I swear there wasn’t.
Then Doroteja—
Wife, she’s the vampire, not you.
Oh, sweet-tempered Milena was! On occasion he could not refrain from gazing upon her in her stupor and wondering, just as we all do about one another, which secrets colored her blood; and, to be less metaphysical, what evil she might do, and what good she might in time of desperation do or refrain from doing. But the instant that the lid closed upon her face, he invariably felt that he could have treated her more kindly. She, who had done everything for him, who must have passed (although they never spoke of it) through nightly agonies of temptation or even physiological compulsion without becoming the kind of evil thing which feeds on people, had made herself his innocuous lovebird; so that his anxiety had merely to do with how to live a lie with everyone but his faithful wife, while somehow reserving from her some moments of sunlight, contented social trivialities, roseate flesh and neighborly approval, not to mention the summer expanses of this great world. Bile foamed all the way up to his heart; he nearly vomited. Honoring her fidelity, he remained false to all others in order to be true to her; and she grew ever more beautiful in his sight, as certainly should have been the case, for this was a pretty time, a musical time, when Schandl and Warbinek were making pianoforte verticale in Trieste.
Before she married him, and rolled up her hair in a wife’s cap, she used to toss her head at him, and her long tresses licked her neck. Now she had grown rather stiff, as old people will. Between marriage and death she had kept her hair pulled up in a bun; but now she left it loose again, as if she were a newborn maiden; he liked that very much.

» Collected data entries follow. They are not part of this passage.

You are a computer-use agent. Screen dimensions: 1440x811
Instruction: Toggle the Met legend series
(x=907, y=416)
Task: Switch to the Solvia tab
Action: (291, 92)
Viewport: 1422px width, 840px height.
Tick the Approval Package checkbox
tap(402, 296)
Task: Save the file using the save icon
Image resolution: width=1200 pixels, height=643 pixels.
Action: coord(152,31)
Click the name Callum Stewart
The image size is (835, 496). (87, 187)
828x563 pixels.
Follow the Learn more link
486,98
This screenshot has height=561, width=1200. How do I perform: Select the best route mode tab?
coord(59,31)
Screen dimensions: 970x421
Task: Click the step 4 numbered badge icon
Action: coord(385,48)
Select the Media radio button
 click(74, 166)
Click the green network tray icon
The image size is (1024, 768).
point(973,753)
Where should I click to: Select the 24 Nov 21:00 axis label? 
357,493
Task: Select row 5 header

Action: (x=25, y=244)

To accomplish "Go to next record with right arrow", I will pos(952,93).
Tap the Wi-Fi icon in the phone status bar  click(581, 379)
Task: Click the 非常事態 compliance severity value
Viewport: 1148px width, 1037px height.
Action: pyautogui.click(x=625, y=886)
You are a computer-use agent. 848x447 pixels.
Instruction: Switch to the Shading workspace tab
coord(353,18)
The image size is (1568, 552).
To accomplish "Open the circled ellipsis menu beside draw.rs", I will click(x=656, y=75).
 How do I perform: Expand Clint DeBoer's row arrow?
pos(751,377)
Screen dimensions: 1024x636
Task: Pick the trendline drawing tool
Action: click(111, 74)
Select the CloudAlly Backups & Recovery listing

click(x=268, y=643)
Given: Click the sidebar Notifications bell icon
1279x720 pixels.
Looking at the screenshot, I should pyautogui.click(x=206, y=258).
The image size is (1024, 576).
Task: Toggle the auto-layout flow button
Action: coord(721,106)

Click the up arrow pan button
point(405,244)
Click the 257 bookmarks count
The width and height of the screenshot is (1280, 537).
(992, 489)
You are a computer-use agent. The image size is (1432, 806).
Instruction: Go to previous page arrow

At times he was ambuscadoed by a longing to have married Doroteja, to see her standing in the kitchen in the morning with the sun illuminating the edge-strands of her golden hair as she set out the bowl of fresh milk whose cloud-clean whiteness for that one quarter-hour the sun would touch with purples, lilacs, yellows and many other colors, to see the play of sunlight on his wife’s hands, my God, was that too much? But in the summer evenings, bathing Milena in his arms, as she floated with her long pale legs almost lilac-colored in the twilight, her slender arms barely grazing his shoulders — she had gained so much practice in lying still! — until, half-opening her eyes, she began to caress his hand, he was not at all troubled by the lack of Doroteja. There she was, his faithful wife, floating in a long tin bathtub with her gaze locked upon his; there she was every night, lying in her coffin, with her long legs pressed together, slowly raising her head, smiling at him before she had even opened her eyes, with her hands sprouting up toward him. Just as a baby turns its round head, opens its wide eyes wider, smiles and reaches toward its mother, as if somehow its arm can bridge any distance — which indeed it can, for she now bends down to take the child into her arms — so his dependent, adorable wife yearned unto him unfailingly, trusting him to care for her, hide her and love her.